From: Dave Chinner <david@fromorbit.com>
To: Tejun Heo <tj@kernel.org>
Cc: axboe@kernel.dk, linux-kernel@vger.kernel.org, jack@suse.cz,
hch@infradead.org, hannes@cmpxchg.org,
linux-fsdevel@vger.kernel.org, vgoyal@redhat.com,
lizefan@huawei.com, cgroups@vger.kernel.org, linux-mm@kvack.org,
mhocko@suse.cz, clm@fb.com, fengguang.wu@intel.com
Subject: Re: [PATCHSET RFC block/for-next] writeback: cgroup writeback support
Date: Sat, 10 Jan 2015 11:38:19 +1100 [thread overview]
Message-ID: <20150110003819.GP31508@dastard> (raw)
In-Reply-To: <20150109212336.GB2785@htj.dyndns.org>
On Fri, Jan 09, 2015 at 04:23:36PM -0500, Tejun Heo wrote:
> Hello, Dave.
>
> On Thu, Jan 08, 2015 at 10:45:32AM +1100, Dave Chinner wrote:
> > > Complications mostly arise from filesystems and inodes having to deal
> > > with multiple split bdi's instead of one, but those are mostly
> > > straight-forward 1:N mapping issues. It does get tedious here and
> > > there but doesn't complicate the overall picture.
> >
> > Some filesystems don't track metadata-dirty inode state in the bdi
> > lists, and instead track that in their own lists (usually deep
> > inside the journalling subsystem). i.e. I_DIRTY_PAGES are the only
> > dirty state that is tracked in the VFS. i.e. inode metadata
> > writeback will still be considered global, but pages won't be. Hence
> > you might get pages written back quickly, but the inodes are going
> > to remain dirty and unreclaimable until the filesystem flushes some
> > time in the future after the journal is committed and the inode
> > written...
>
> I'm not sure I'm following. What writeback layer provides is cgroup
> awareness when dealing with I_DIRTY_PAGES. Metadata writebacks will
> become automatically cgroup-aware to the extent they go through
> regular page dirtying mechanism.
That's my point - inode metadata drtying/writeback don't go through
the regular page dirtying mechanisms.
> What's implemented in this patchset is
> propagation of memcg tags for pagecache pages. If necessary, further
> mechanisms can be added, but this should cover the basics.
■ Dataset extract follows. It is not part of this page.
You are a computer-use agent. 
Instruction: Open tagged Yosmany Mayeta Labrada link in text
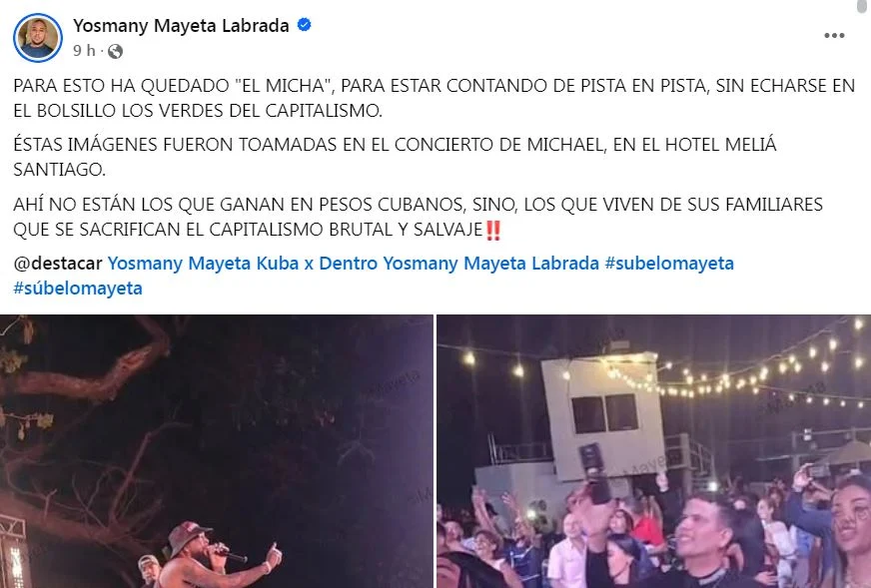[491, 264]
Sure, but I'm just pointing out that if you dirty a million inodes
in a memcg (e.g. chown -R), memcg-based writeback will not cause
them to be written...
> > There has also been talk of allowing filesystems to directly track
> > dirty page state as well - the discussion came out of the way tux3
> > was tracking and committing delta changes to file data. Now that
> > hasn't gone anywhere, but I'm wondering what impact this patch set
> > would have on such proposals?
>
> Would such a filesystem take over writeback mechanism too?
That was the intent.
> The
> implemented mechanism is fairly modular and the counterparts in each
> filesystem should be able to use them the same way the core writeback
> code does. I'm afraid I can't say much without knowing further
> details.
Ok,you haven't said "that's impossible", so that's good enough for
now ;)
> > Similarly, I'm concerned about additional overhead in the writeback
> > path - we can easily drive the flusher thread to be CPU bound on IO
> > subsystems that have decent bandwidth (low GB/s), so adding more
> > overhead to every page we have to flush is going to reduce
> > performance on these systems. Do you have any idea what impact
> > just enabling the memcg/blkcg tracking has on writeback performance
> > and CPU consumption?
>
> I measured avg sys+user time of 50 iterations of
>
> fs_mark -d /mnt/tmp/ -s 104857600 -n 32
>
> on an ext2 on a ramdisk, which should put the hot path part - page
> faulting and inode dirtying - under spotlight. cgroup writeback
> enabled but not used case consumes around 1% more cpu time - AVG 6.616
> STDEV 0.050 w/o this patchset, AVG 6.682 STDEV 0.046 with. This is an
> extreme case and while it isn't free the overhead is fairly low.
What's the throughput for these numbers? CPU usage without any idea
of the number of pages being scanned doesn't tell us a whole lot.
> > A further complication for data writeback is that some filesystems
> > do their own adjacent page write clustering own inside their own
> > ->writepages/->writepage implementations. Both ext4 and XFS do this,
> > and it makes no sense from a system and filesystem performance
> > perspective to turn sequential ranges of dirty pages into much
> > slower, semi-random IO just because the pages belong to different
> > memcgs. It's not a good idea to compromise bulk writeback
> > throughput under memory pressure just because a different memcgs
> > write to the same files, so what is going to be the impact of
> > filesystems ignoring memcg ownership during writeback clustering?
>
> I don't think that's a good idea. Implementing that isn't hard.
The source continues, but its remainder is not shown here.